§ **COMPLETE THE FOLLOWING**:
[1] Reproduce everything in the provisioned concurrency guide from "Lambda functions that" down to "the Lambda console.".
[2] Resume the Lambda provisioned concurrency guide where it stops.

Configuring provisioned concurrency

In Lambda, concurrency is the number of in-flight requests that your function is handling at the same time. There are two types of concurrency controls available:

• Reserved concurrency – Reserved concurrency is the maximum number of concurrent instances that you want to allocate to your function. When a function has reserved concurrency, no other function can use that concurrency. There is no charge for configuring reserved concurrency for a function.

• Provisioned concurrency – Provisioned concurrency is the number of pre-initialized execution environments that you want to allocate to your function. These execution environments are prepared to respond immediately to incoming function requests. Configuring provisioned concurrency incurs charges to your AWS account.

This topic details how to manage and configure provisioned concurrency. For a conceptual overview of these two types of concurrency controls, see Reserved concurrency and provisioned concurrency. For more information on configuring reserved concurrency, see Configuring reserved concurrency.

Note

Lambda functions that an Amazon MQ event source mapping invokes have a default maximum concurrency. For Apache Active MQ, the maximum number of concurrent instances is 5. For Rabbit MQ, the maximum number of concurrent instances is 1. Setting reserved or provisioned concurrency for your function doesn't change these limits. To request an increase in the default maximum concurrency when using Amazon MQ, contact AWS Support.

Configuring provisioned concurrency

You can configure provisioned concurrency settings for a function using the Lambda console or the Lambda API.

To allocate provisioned concurrency for a function (console)

1. Open the Functions page of the Lambda console.

2. Choose the function you want to allocate provisioned concurrency for.

3. Choose Configuration and then choose Concurrency.

4. Under Provisioned concurrency configurations, choose Add configuration.

5. Choose Reserve concurrency. Enter the amount of concurrency to reserve for the function.

6. Choose the qualifier type, and alias or version.

   Note

   You cannot use provisioned concurrency with the $LATEST version of any function.

§ **RAW DATA**:
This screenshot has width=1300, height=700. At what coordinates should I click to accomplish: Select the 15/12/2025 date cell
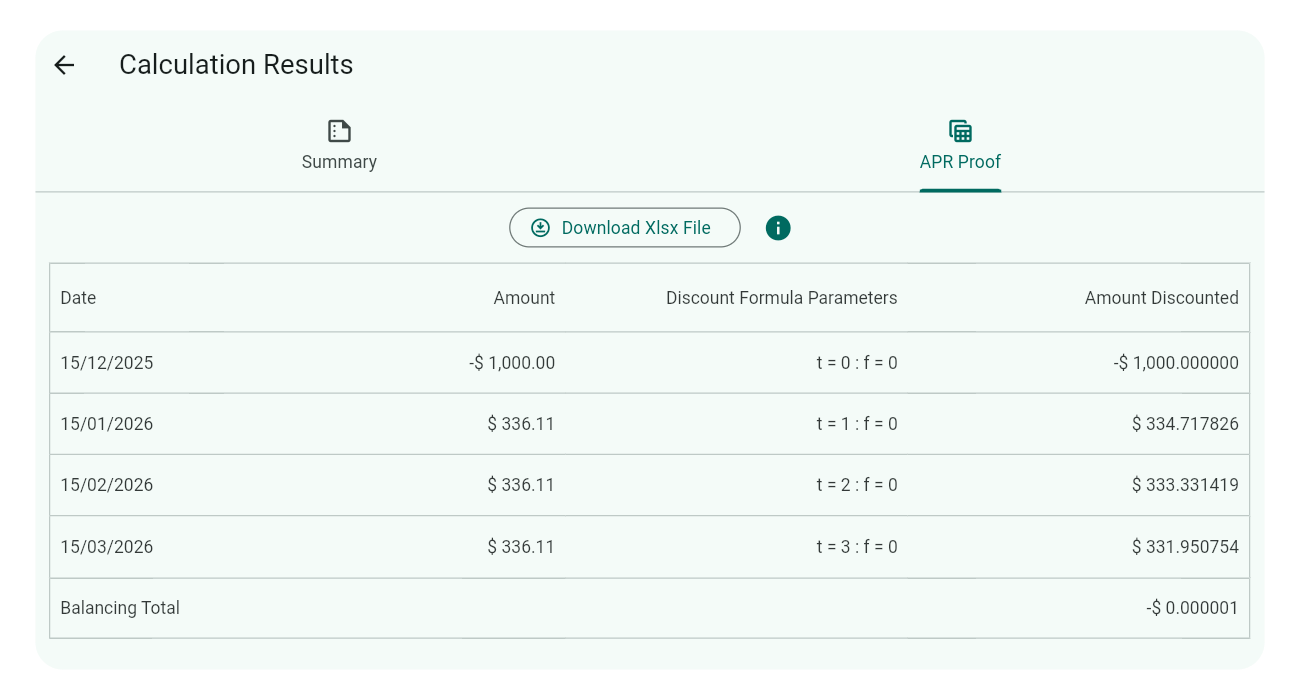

§ **TASK-BY-TASK ANSWERS**:
[1]
Lambda functions that an Amazon MQ event source mapping invokes have a default maximum concurrency. For Apache Active MQ, the maximum number of concurrent instances is 5. For Rabbit MQ, the maximum number of concurrent instances is 1. Setting reserved or provisioned concurrency for your function doesn't change these limits. To request an increase in the default maximum concurrency when using Amazon MQ, contact AWS Support.

Configuring provisioned concurrency

You can configure provisioned concurrency settings for a function using the Lambda console or the Lambda API.

To allocate provisioned concurrency for a function (console)

1. Open the Functions page of the Lambda console.

[2]
   In addition, if you're using an event source with your Lambda function, make sure that event source points to the correct alias or version. Otherwise, your function won't use provisioned concurrency environments.

7. Enter a number under Provisioned concurrency. Lambda provides an estimate of monthly costs.

8. Choose Save.

You can configure up to the Unreserved account concurrency in your account, minus 100. The remaining 100 units of concurrency are for functions that aren't using reserved concurrency. For example, if your account has a concurrency limit of 1,000, and you haven't assigned any reserved or provisioned concurrency to any of your other functions, you can configure a maximum of 900 provisioned concurrency units for a single function.

Configuring provisioned concurrency for a function impacts the concurrency pool that's available to other functions. For example, if you configure 100 units of provisioned concurrency for function-a, other functions in your account must share the remaining 900 units of concurrency, even if function-a doesn't use all 100 provisioned concurrency units.

You can allocate both reserved concurrency and provisioned concurrency for the same function. If you do so, the amount of provisioned concurrency cannot exceed the amount of reserved concurrency.

This limit also applies to function versions. The maximum amount of provisioned concurrency you can allocate to a specific function version is equal to the function's reserved concurrency minus the provisioned concurrency on other function versions.

To configure provisioned concurrency with the Lambda API, use the following API operations.

• PutProvisionedConcurrencyConfig

• GetProvisionedConcurrencyConfig

• ListProvisionedConcurrencyConfigs

• DeleteProvisionedConcurrencyConfig

For example, to configure provisioned concurrency with the AWS Command Line Interface (CLI), use the put-provisioned-concurrency-config command. The following command allocates 100 units of provisioned concurrency for the BLUE alias of a function named my-function:

aws lambda put-provisioned-concurrency-config --function-name my-function \
  --qualifier BLUE \
  --provisioned-concurrent-executions 100
    

You should see output that looks like the following:

{
  "Requested ProvisionedConcurrentExecutions": 100,
  "Allocated ProvisionedConcurrentExecutions": 0,
  "Status": "IN_PROGRESS",
  "LastModified": "2023-01-21T11:30:00+0000"
}

Accurately estimating required provisioned concurrency

If your function is currently serving traffic, you can easily view its concurrency metrics using CloudWatch metrics. Specifically, the ConcurrentExecutions metric shows you the number of concurrent invocations for each function in your account.

The previous graph suggests that this function serves an average of 5 to 10 concurrent requests at any given time, and peaks at 20 requests on a typical day. Suppose that there are many other functions in your account. If this function is critical to your application and you need a low-latency response on every invocation, use a number greater than or equal to 20 as your provisioned concurrency setting.

Alternatively, recall that you can also calculate concurrency using the following formula:

Concurrency = (average requests per second) * (average request duration in seconds)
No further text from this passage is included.